U.K. startup Daye is rethinking female intimate care from a woman’s perspective, commencing with a tampon infused with cannabidiol that attacks age pain.
It’s likewise calmly demolishing the retrograde approach to product design that girls are still subjected to in the mass market “femcare” gap — an anti-philosophy that is not simply peddles stale and sexist stereotypes, but too can mischief women’s bodies.

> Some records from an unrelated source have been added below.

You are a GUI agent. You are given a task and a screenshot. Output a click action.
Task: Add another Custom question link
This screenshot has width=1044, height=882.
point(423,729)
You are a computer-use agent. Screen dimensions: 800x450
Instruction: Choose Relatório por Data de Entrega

Those smelt sanitary pads stinking out the supermarket shelf? Whomever came up with that notion has obviously never suffered thrush or bacterial vaginosis. Nor spoken to a health professional who could have told them vaginal infections can be triggered by perfumed products.
The missing link: There are few people with a vagina in positions leading produce strategy. And that’s the disorderly opportunity female-led femcare business like Daye are closing in on.
The Index Ventures-backed startup is shaking up a tired list by selling the flip-side: thoughtfully designed commodities for age care that first do no harm and second take aim at actual troubles maids have — starting with dysmenorrhea. The overarching rope is building community — to help women better understand what’s going on with their bodies and reinforce altering concoction anticipations in the process.
We chit-chat with Index principal Hannah Seal about the fund’s investment in Daye, and to get her reviews more widely on a new generation of female-focused startups that are driving long-overdue innovation.